The Constitution of Trusts
The legal title of the trust property must be vested in the trustee. If the trust is not
properly constituted then there can be no trust.
“… the settlor must have done everything which according to the nature of the
property comprised in the settlement was necessary to be done in order to render
the settlement binding upon him…. For there is no equity in this court to perfect
an imperfect gift.” - Turner L.J Milroy v Lord (1862) 4 De GF & J 264
A trust created by will is completely constituted (provided the three certainties are
satisfied) when the personal representatives of the testator vest the intended trust
property in the trustees.
As far as trusts created inter vivos are concerned the leading case is Milroy v
Lord. This states that if an owner of property wants to ensure that someone else
obtains an equitable interest in that property he can do so in three ways:-
1. Transfers his entire ownership (legal and equitable) to the other person.
Eg he makes a complete gift. This does not involve a trust.
2. Transfer the legal title to another person to hold on trust for a
beneficiary.
3. Retain legal ownership but declares the property vested in him
to be held on trust.

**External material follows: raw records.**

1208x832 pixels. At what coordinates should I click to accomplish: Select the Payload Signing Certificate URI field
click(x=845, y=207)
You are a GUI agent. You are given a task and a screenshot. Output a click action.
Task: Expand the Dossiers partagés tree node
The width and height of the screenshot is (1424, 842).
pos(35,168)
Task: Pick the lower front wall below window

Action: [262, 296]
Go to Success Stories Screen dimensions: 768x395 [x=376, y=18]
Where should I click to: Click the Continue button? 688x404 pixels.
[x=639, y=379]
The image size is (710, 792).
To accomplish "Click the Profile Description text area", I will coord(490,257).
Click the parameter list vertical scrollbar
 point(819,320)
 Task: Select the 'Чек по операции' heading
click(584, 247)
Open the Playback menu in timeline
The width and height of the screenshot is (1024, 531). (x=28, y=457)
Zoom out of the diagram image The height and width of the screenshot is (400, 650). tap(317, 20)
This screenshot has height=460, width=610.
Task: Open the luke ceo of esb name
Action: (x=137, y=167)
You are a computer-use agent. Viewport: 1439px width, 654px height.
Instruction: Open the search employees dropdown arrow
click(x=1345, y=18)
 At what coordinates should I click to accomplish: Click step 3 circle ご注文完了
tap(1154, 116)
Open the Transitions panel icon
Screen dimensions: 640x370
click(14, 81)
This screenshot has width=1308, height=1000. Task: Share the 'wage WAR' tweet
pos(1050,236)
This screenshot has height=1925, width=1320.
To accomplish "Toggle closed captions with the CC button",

He changes from absolute owner to trustee.
Therefore, based on Milroy v Lord there are two ways of constituting an inter
vivos trust:-
1. Transfer
2. Declaration
These two methods are mutually exclusive. If the settlor attempts to do one thing
and fails there is no trust. The courts will not interpret a failed transfer to mean
that the settlor actually intended to make a declaration as “ equity will not
perfect an imperfect gift”.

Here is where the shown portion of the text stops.